I diavoli di Loudun
Scritto da Stefano Torselli. Pubblicato in religione barocca
Nel 1952 Aldous Huxley dà alle stampe “I diavoli di Loudun”, un saggio-romanzo che racconta il complicato e particolare resoconto di una serie di eventi che ebbero luogo nella prima metà del Seicento in Francia, sotto il regno di Luigi XIII e il potere di Richelieu.
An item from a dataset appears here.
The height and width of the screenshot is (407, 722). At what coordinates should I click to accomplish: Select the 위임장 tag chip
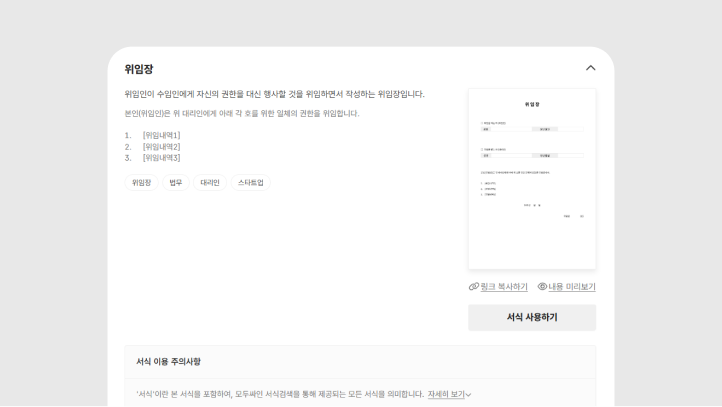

Fanatismo, superstizione, intrighi politici e lotte religiose tessono una fitta trama composta da una serie di scandali inauditi, la morte un prete sul rogo e una serie di esorcismi contro ogni forma del diavolo.
Urban Grandier
Figlio di un ricco avvocato, studiò a Bordeaux presso una delle migliori scuole gesuite. Ordinato novizio nel 1615 e dimostrando intelligenza e talento intraprese gli studi superiori, e a ventisette anni dopo fruttuosi studi fu ordinato parroco di Saint Pierre du Marché nella cittadina di Loudun. Era molto avvenente, giovane, intelligente, colto e sapeva parlare con grazia e cultura: aveva insomma tutti i numeri per fare carriera.
Loudun
All’epoca la cittadina di collina era dominata da antichi torrioni gotici che avevano ancora per gli abitanti la loro importanza, poiché le guerre di religione erano cessate da poco e la maggioranza degli abitanti era ugonotta mentre il potere era tutto cattolico. Loudun era una città di provincia nel nord Ovest della Francia, lontana dalla corte, dominata dal governatore Armagnac e da una ventina tra magistrati, avvocati e persone colte che rappresentavano la società del luogo.
Il nuovo parroco
Loudun si divise subito nei confronti del nuovo parroco. Le donne lo apprezzavano mentre gli uomini rimanevano diffidenti; era bello e sensuale, con i capelli ricci, e la barba alla Van Dick.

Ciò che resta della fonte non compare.